Not needed for ALISS were parts of his cerebellum involved in motor control and visual processing. This made it more and more awkward, as time passed and he got closer to death, to extricate himself from the device. He slept in it, dreaming of flight, hallucinating the afterlife. In the morning he opened his eyes to photons coming not from the sun, but from a rig that pretty convincingly simulated it.
“Why are you doing this to yourself?” Zula asked him.

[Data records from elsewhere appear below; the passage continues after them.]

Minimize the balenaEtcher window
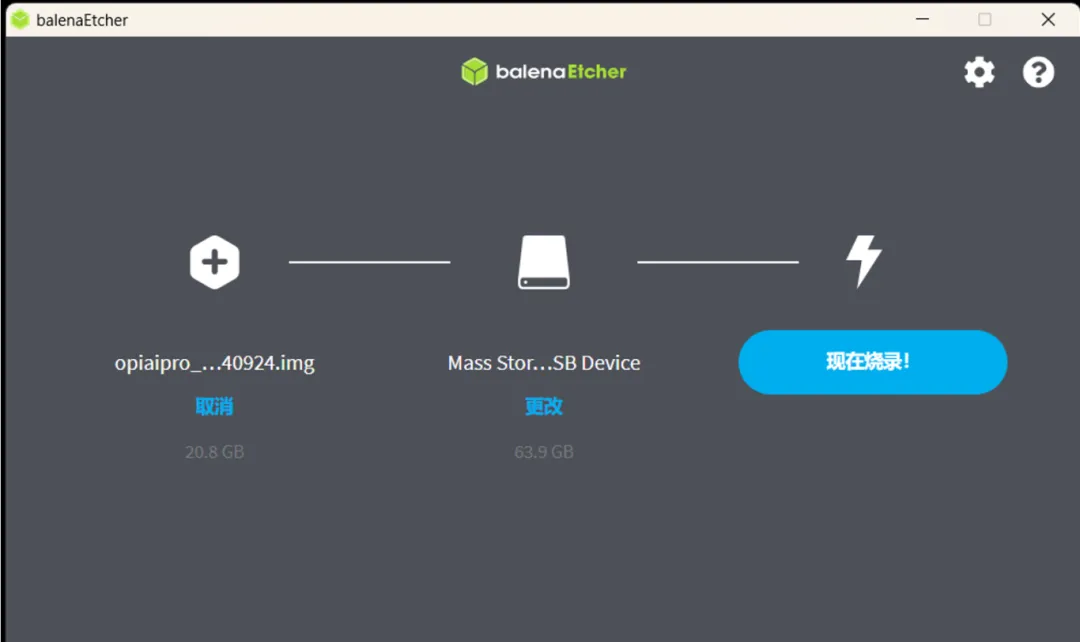Screen dimensions: 1080x642 tap(921, 19)
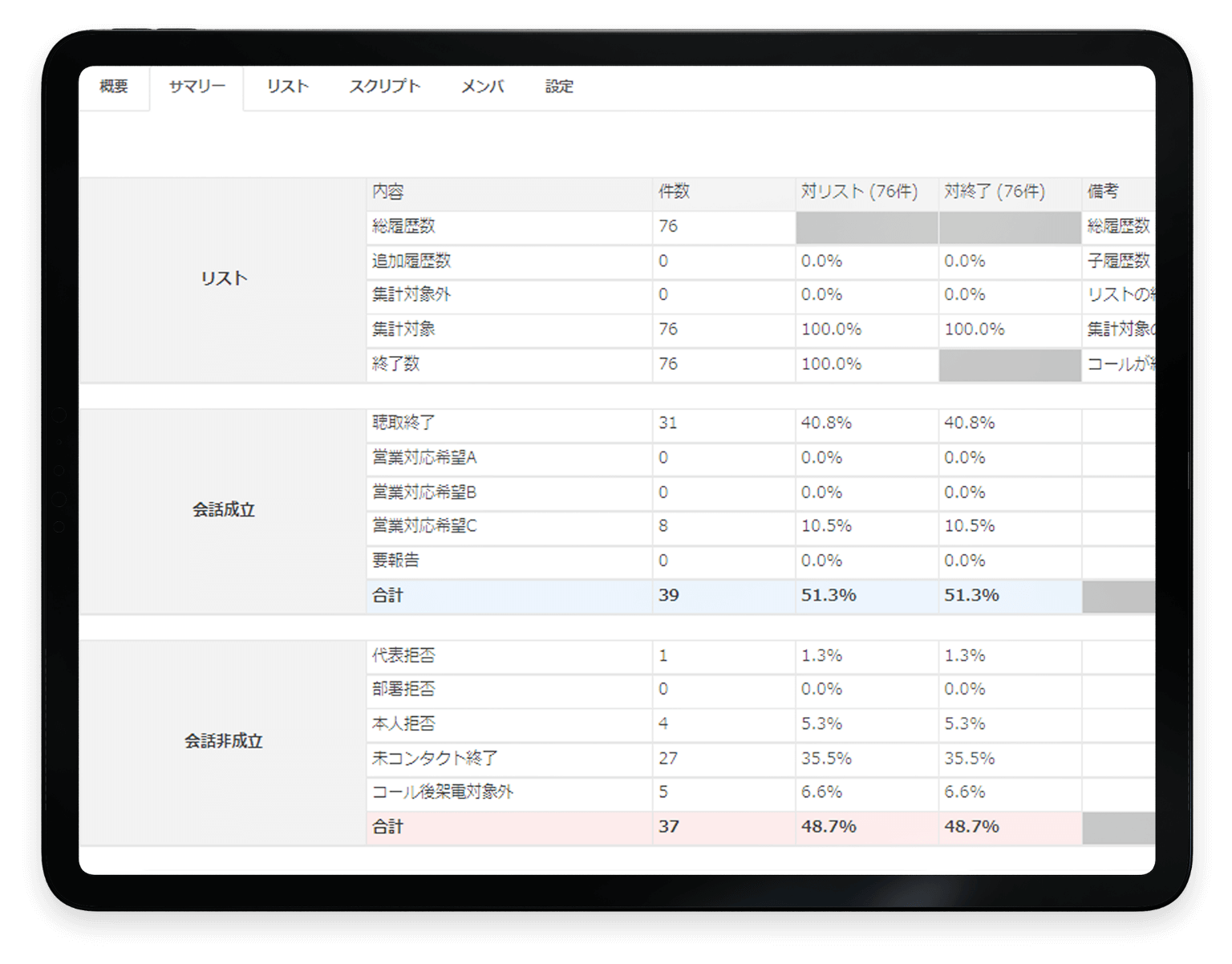Image resolution: width=1232 pixels, height=964 pixels.
Task: Switch to the リスト tab
Action: [x=287, y=87]
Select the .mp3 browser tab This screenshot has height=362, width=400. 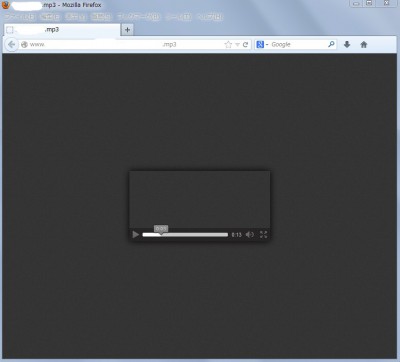[62, 30]
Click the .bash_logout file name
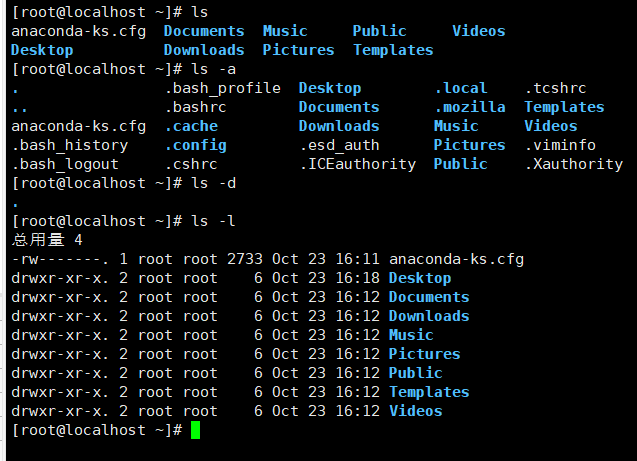 click(x=65, y=164)
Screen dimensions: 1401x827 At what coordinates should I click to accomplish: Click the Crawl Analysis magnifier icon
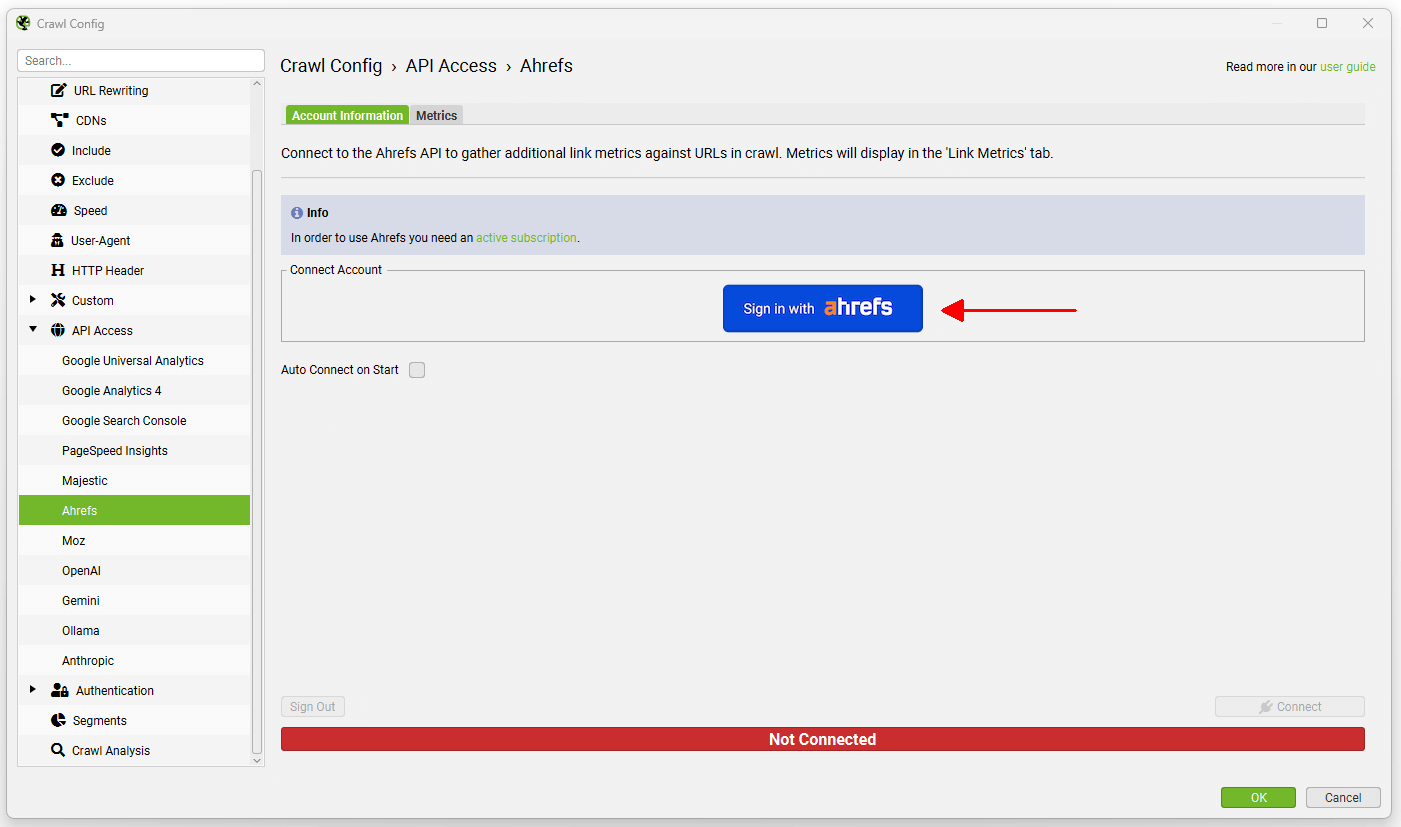pyautogui.click(x=58, y=750)
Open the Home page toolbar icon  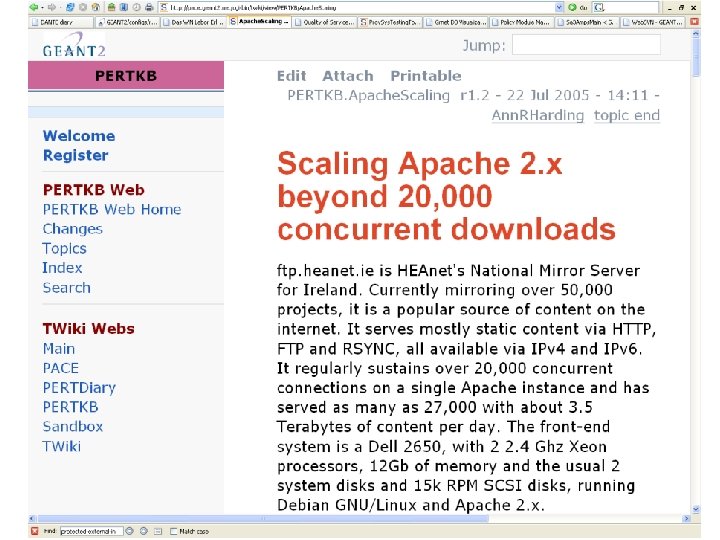point(96,7)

She was far below, standing on a patch of grass—a mountain meadow that in reality was a green paint square on the hangar’s concrete floor. Her voice was raised over the roar of the fans, currently simulating a thermal. Corvallis banked in the updraft. Which was to say that he thought of trimming his wings in a certain way, and it happened: the thing on his head read his mind, the simulator calculated the effects of the movement and made it so, feeding control signals to the servos that tightened some cables while loosening others, to the fans that made the wind, to the infrared panels that simulated the warmth of sunlight, and to the audiovisual simulation running in his headgear. He wheeled to bring Zula into view, pulled up, dove, flared, perched on a branch (actually a steel pipe mounted above the green paint square). Now he was looking at her sidelong from just a few meters away. The fans shut down, creating a silence in which he could hear his engineers applauding and hooting at how neatly he’d executed the move.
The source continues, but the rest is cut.